Comme l’avait raconté Mediapart, l’affaire remonte à l’été 2022, lorsque Alternatiba-Poitiers envisage d’organiser une seconde édition d’un festival baptisé Village des alternatives (après une première édition en 2017). Dans ce but, l’association a déposé une double demande de subvention de 10 000 euros – 5 000 euros de la part de la mairie et 5 000 de la part de la communauté d’agglomération. Celle-ci est accordée par un vote du conseil municipal du 27 juin 2022.
Le lundi 12 septembre, soit cinq jours avant l’ouverture du festival, le préfet de la Vienne, Jean-Marie Girier, avait écrit à la mairie pour s’alarmer de ce qu’il avait découvert dans le programme. Le Village des alternatives était divisé en neuf « quartiers » thématiques abritant divers stands, ateliers, débats… et l’un d’eux avait été baptisé « Résister ». Mais, surtout, le préfet s’indignait de la tenue d’un « atelier de désobéissance civile », estimant que l’événement risquait d’accueillir des appels à violer la loi, ce qui est contraire au CER.
Entré en vigueur en janvier 2022 en application de la loi « séparatisme » d’août 2021, ce contrat doit être obligatoirement signé par les associations. La violation d’une de ces obligations peut entraîner diverses sanctions, dont le retrait et le remboursement de subventions. En l’espèce, l’obligation qu’Alternatiba enfreindrait serait celle de ne pas « entreprendre ni inciter aucune action manifestement contraire à la loi, violente ou susceptible d’entraîner des troubles graves à l’ordre public ».
Ce premier courrier du préfet était resté lettre morte et le Village des alternatives s’était tenu sans incident. Mais, deux jours plus tard, Jean-Marie Girier faisait savoir par la presse qu’il demandait à la municipalité d’exiger le remboursement des subventions versées à Alternatiba pour violation du CER.
Le soutien de la mairie de Poitiers
En réponse, la maire poitevine Léonore Moncond’huy avait apporté publiquement son soutien à l’association en l’assurant que sa subvention serait maintenue, quitte à la défendre devant la justice. Cette décision avait été matérialisée le 3 octobre par un vote à main levée du conseil municipal maintenant la subvention, par 38 voix « pour », 11 « contre » et une abstention.

> **DÉFIS**:
(a) Dans le texte sur Alternatiba-Poitiers, pourquoi le préfet jugeait-il le festival contraire au CER ? Répondez en une à trois phrases.
(b) Poursuivez le texte sur l'affaire Alternatiba-Poitiers à partir de sa dernière phrase.

> **DONNÉES FOURNIES**:
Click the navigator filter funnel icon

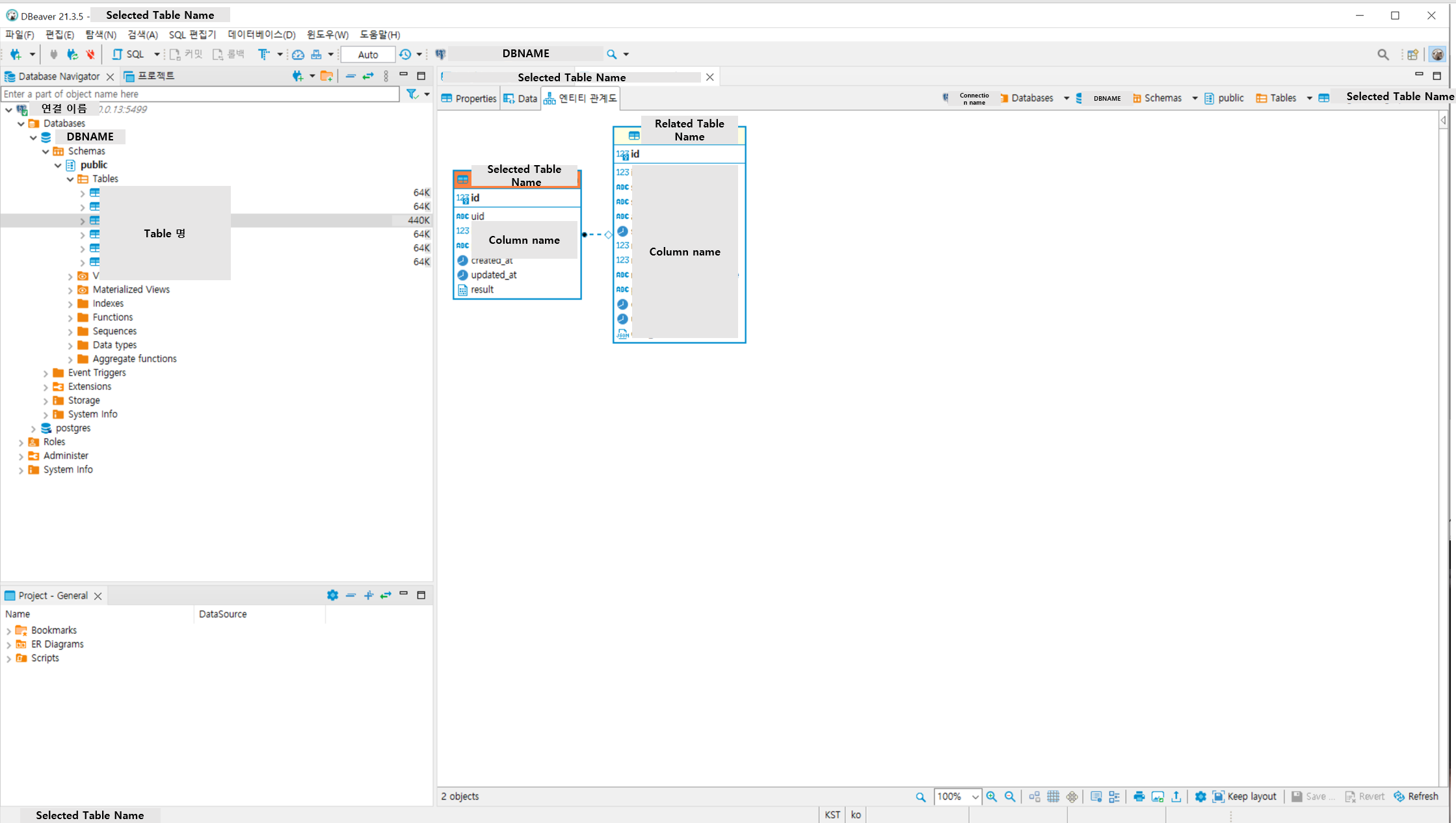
* * *
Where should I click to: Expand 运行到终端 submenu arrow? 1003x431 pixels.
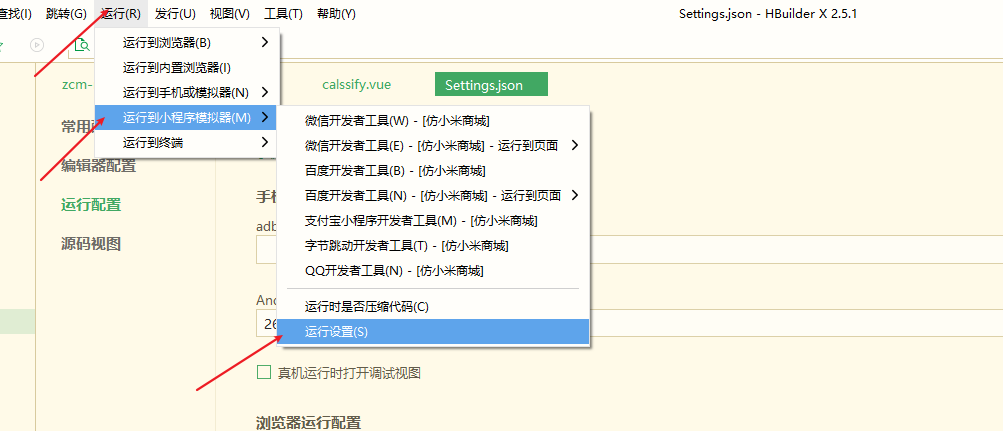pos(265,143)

> **RÉPONSES DANS L'ORDRE**:
(a) Le préfet s'indignait de la tenue d'un « atelier de désobéissance civile » au programme du festival. Il estimait que l'événement risquait d'accueillir des appels à violer la loi, ce qui est contraire au CER.

(b)
En conséquence, la préfecture avait transmis au tribunal administratif un déféré, un acte par lequel elle demandait au juge d’imposer à la municipalité la demande de retrait de la subvention.
Dans cette requête, le préfet reprochait notamment à Alternatiba-Poitiers d’avoir laissé des personnes appeler à commettre « des actions manifestement contraires à la loi, violentes ou susceptibles d’entraîner des troubles graves à l’ordre public ».
Il visait plus particulièrement plusieurs débats durant lesquels des participants auraient lancé des appels à commettre des violences ou des actes de sabotage. « Les animateurs des activités du Village des alternatives ont revendiqué l’organisation d’actions passées de destruction de matériel mais ont également ouvertement encouragé de telles actions dans le cadre de leur opposition à l’installation de retenue de substitution d’eau (bassines) », accusait-il.
« Le représentant du gouvernement monte en épingle des faits totalement anodins, avait répliqué auprès de Mediapart Me Paul Mathonnet le jour de l’audience, qui s’était tenue le mercredi 8 novembre. Il y a dans sa requête des affirmations contraires à la réalité. »
Les actions uniquement « manifestement contraires à la loi » ne suffisent pas
Le mémoire en défense d’Alternatiba-Poitiers reconnaissait que certains participants ont pu appeler à des actions punies par la loi, mais uniquement pacifiques et non violentes comme le prône la désobéissance civile. Or, le CER sanctionne les « actions portant atteinte à l’ordre public », c’est-à-dire les actions violentes. Le simple « manquement à la loi relève quant à lui d’un autre régime ».
« Le fait d’entreprendre ou d’inciter à une action ou à des actions qui seraient uniquement “manifestement contraires à la loi”, sans être violentes ou de nature à entraîner un trouble grave à l’ordre public, ne peut donc constituer une violation du contrat d’engagement républicain de nature à justifier un refus ou un retrait de subvention », assuraient encore les avocats de l’association.
Le tribunal administratif de Poitiers donne entièrement raison à cette interprétation de l’obligation inscrite à l’engagement n° 1 du CER. Pour qu’une violation de celui-ci soit constituée, affirme l’ordonnance, « l’association ayant bénéficié de cette subvention doit avoir entrepris ou incité à entreprendre des actions non seulement “manifestement contraires à la loi”, mais également “violentes ou susceptibles d’entraîner des troubles graves à l’ordre public” ».
Une décision attendue par le monde associatif
Cette ordonnance peut encore faire l’objet d’un appel par le préfet de la Vienne. Mais si elle est confirmée, elle constitue une réelle victoire pour le monde associatif, qui doit faire face à une répression croissante de ses libertés.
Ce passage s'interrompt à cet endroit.